* _Objective_: Express the items from the line containing "This screenshot has" through the line containing "pos(33,111)" as a JSON list of strings, one string per line, omitting blank lines.

* _Available data_:
━━━━━━

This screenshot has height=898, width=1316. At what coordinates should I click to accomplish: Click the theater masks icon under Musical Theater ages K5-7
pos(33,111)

━━━━━━

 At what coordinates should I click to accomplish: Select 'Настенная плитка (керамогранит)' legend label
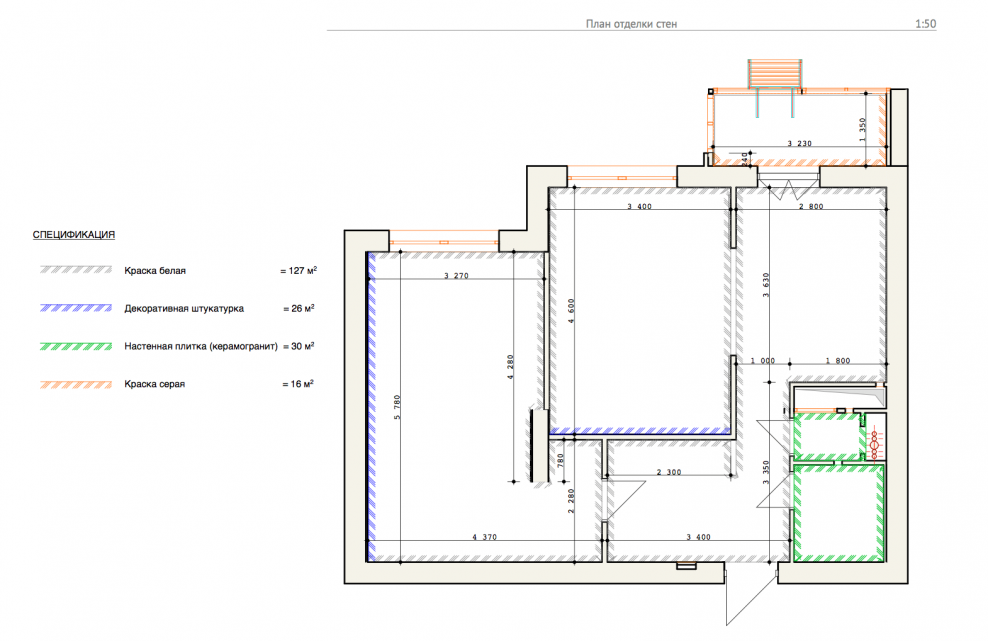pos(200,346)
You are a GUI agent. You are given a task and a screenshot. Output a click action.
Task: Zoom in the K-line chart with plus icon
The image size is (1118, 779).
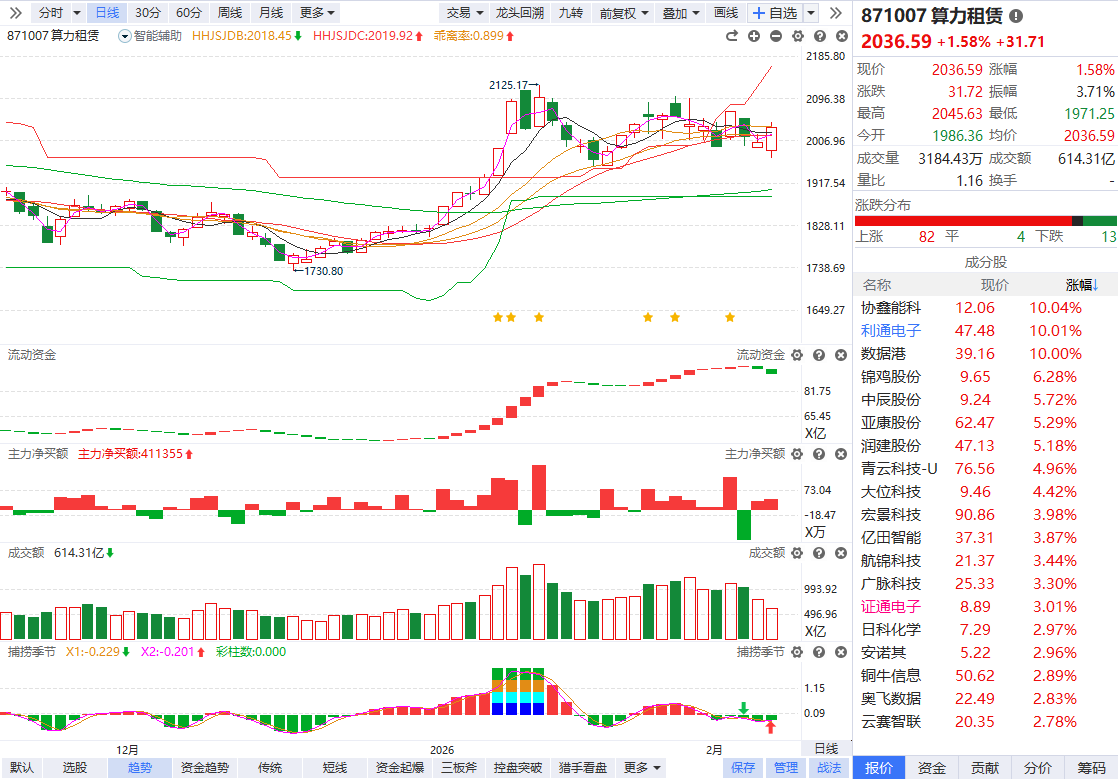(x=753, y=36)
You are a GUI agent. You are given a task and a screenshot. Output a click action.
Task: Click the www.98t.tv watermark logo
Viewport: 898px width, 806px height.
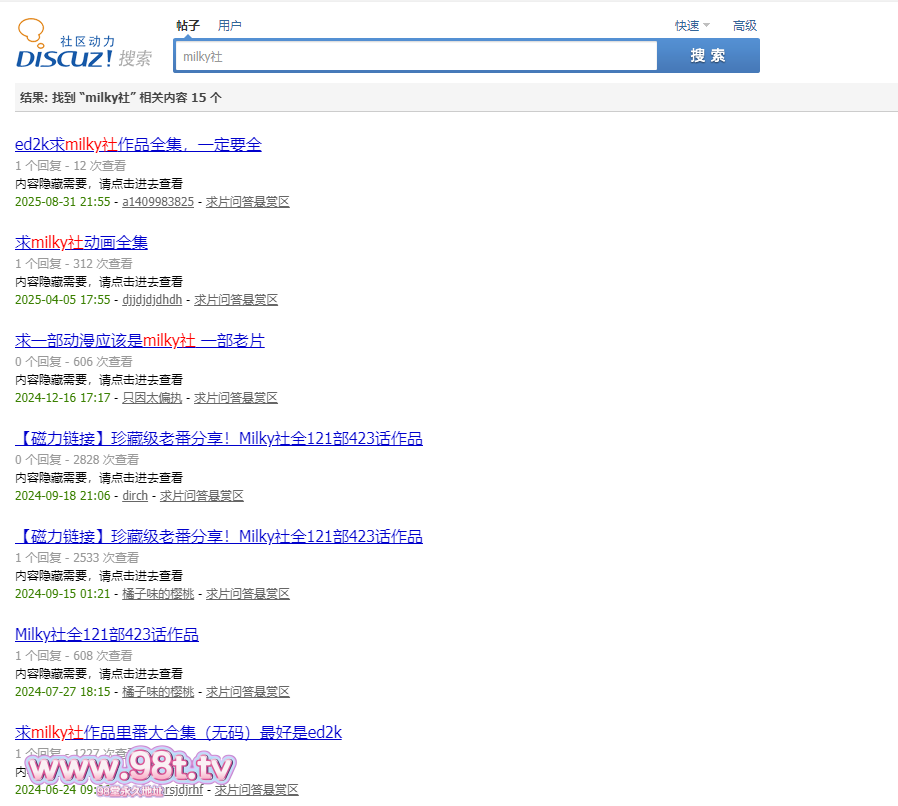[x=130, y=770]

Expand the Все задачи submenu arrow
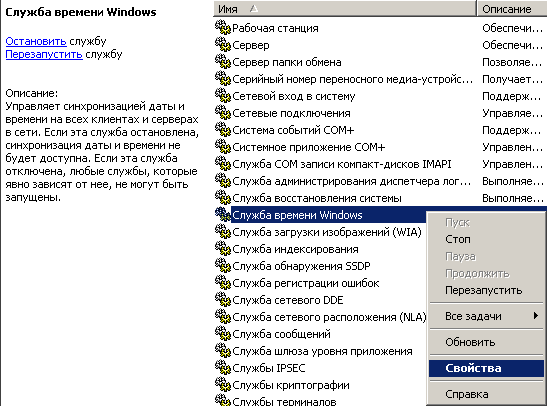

━━━━━━

* _Expected answer_:
[
  "This screenshot has height=898, width=1316. At what coordinates should I click to accomplish: Click the theater masks icon under Musical Theater ages K5-7",
  "pos(33,111)"
]